_Objectives_
• a. Could you retype everything in the Game-Labs article from "Game-Labs (or Game" down to "Stillfront, a Swedish holding company."?
• b. Which places does the Game-Labs article list as locations of the studio's team?

_Page_
####################

Game-Labs
- Type: Private
- Industry: Video games
- Founded: in Kyiv, Ukraine
- Headquarters: Kyiv
- Key people: Maxim Zasov, Nick Thomadis
- Products: Ultimate General series;
- Parent: Stillfront Group
- Website: www.game-labs.net

= Game-Labs =

Ukrainian video game developer

Game-Labs (or Game Labs) is a Ukrainian strategy and simulator video game developer based in Kyiv. It is best known for the Ultimate General and Ultimate Admiral series of games among others. In 2021, the studio was purchased by Stillfront, a Swedish holding company.

==Background==
The company was founded in January 2013 by Maxim Zasov who went on to become the CEO. That same year, he approached Nick Thomadis, formerly the creator of "DarthMod" (a series of mods that improved the AI and gameplay in several Total War games) and one of the most well-known modders in the Total War modding community. Zasov then asked him to develop a game for the company, which eventually became Gettysburg. Thomadis, as Game-Lab's Lead Game Designer, also went on to develop Civil War, another successful game for the studio, and later Dreadnoughts.

In May 2021, the studio entered an agreement to be 100% share purchased for $32.5 million by the Stillfront Group, a Swedish holding company. By that time it had "a team of approximately 30 people located in Ukraine, Russia, Greece, Dubai, Italy and Estonia".

####################

_Information supplied_
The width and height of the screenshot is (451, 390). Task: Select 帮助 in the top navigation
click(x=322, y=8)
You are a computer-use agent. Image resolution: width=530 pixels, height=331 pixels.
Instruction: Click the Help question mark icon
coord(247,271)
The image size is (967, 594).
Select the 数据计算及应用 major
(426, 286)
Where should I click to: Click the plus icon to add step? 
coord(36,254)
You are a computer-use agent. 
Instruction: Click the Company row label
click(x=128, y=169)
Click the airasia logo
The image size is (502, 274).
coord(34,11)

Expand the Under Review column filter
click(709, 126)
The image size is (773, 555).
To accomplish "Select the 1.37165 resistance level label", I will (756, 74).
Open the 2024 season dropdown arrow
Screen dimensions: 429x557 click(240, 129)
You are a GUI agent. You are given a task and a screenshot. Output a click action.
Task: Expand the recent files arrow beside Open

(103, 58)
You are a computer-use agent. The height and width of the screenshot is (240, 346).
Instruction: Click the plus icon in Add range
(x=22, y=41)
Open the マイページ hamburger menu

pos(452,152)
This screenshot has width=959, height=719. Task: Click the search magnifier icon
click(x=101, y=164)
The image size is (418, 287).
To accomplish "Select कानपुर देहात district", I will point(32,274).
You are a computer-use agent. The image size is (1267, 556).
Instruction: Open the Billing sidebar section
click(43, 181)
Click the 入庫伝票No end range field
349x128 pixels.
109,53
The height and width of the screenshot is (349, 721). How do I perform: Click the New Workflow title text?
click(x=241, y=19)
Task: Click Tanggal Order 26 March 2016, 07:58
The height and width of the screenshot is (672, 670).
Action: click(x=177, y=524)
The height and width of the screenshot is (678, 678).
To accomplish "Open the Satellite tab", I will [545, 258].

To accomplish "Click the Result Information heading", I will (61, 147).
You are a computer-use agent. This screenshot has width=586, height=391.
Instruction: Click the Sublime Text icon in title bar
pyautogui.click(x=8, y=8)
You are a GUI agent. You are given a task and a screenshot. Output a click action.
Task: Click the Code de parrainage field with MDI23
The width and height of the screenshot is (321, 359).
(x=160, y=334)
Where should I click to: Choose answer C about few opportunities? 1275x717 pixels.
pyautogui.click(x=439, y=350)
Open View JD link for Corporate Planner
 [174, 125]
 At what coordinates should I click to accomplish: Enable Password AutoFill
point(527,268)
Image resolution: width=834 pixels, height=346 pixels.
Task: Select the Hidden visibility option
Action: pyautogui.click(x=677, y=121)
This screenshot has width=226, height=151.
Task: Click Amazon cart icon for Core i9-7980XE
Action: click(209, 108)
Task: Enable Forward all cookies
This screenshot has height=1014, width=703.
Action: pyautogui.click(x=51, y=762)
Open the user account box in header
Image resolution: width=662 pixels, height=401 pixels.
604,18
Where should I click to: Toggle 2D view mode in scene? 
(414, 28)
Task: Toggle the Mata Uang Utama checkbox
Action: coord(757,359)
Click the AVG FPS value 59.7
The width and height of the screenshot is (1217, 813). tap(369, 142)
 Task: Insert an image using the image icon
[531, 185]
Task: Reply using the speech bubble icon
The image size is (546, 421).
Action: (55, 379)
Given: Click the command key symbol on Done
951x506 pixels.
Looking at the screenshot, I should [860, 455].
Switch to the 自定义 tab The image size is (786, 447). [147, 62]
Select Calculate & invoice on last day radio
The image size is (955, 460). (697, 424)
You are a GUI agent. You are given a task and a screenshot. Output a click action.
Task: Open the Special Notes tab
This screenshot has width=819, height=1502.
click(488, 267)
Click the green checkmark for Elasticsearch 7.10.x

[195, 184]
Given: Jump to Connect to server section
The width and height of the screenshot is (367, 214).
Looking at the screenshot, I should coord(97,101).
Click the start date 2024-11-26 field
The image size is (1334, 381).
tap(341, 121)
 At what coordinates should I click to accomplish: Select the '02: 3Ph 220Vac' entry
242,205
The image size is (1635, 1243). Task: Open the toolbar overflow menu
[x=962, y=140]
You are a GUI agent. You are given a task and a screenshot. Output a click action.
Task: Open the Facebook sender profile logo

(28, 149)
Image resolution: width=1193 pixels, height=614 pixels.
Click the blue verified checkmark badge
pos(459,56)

####################

_Written answers_
• a.
Game-Labs (or Game Labs) is a Ukrainian strategy and simulator video game developer based in Kyiv. It is best known for the Ultimate General and Ultimate Admiral series of games among others. In 2021, the studio was purchased by Stillfront, a Swedish holding company.

• b. Ukraine, Russia, Greece, Dubai, Italy, Estonia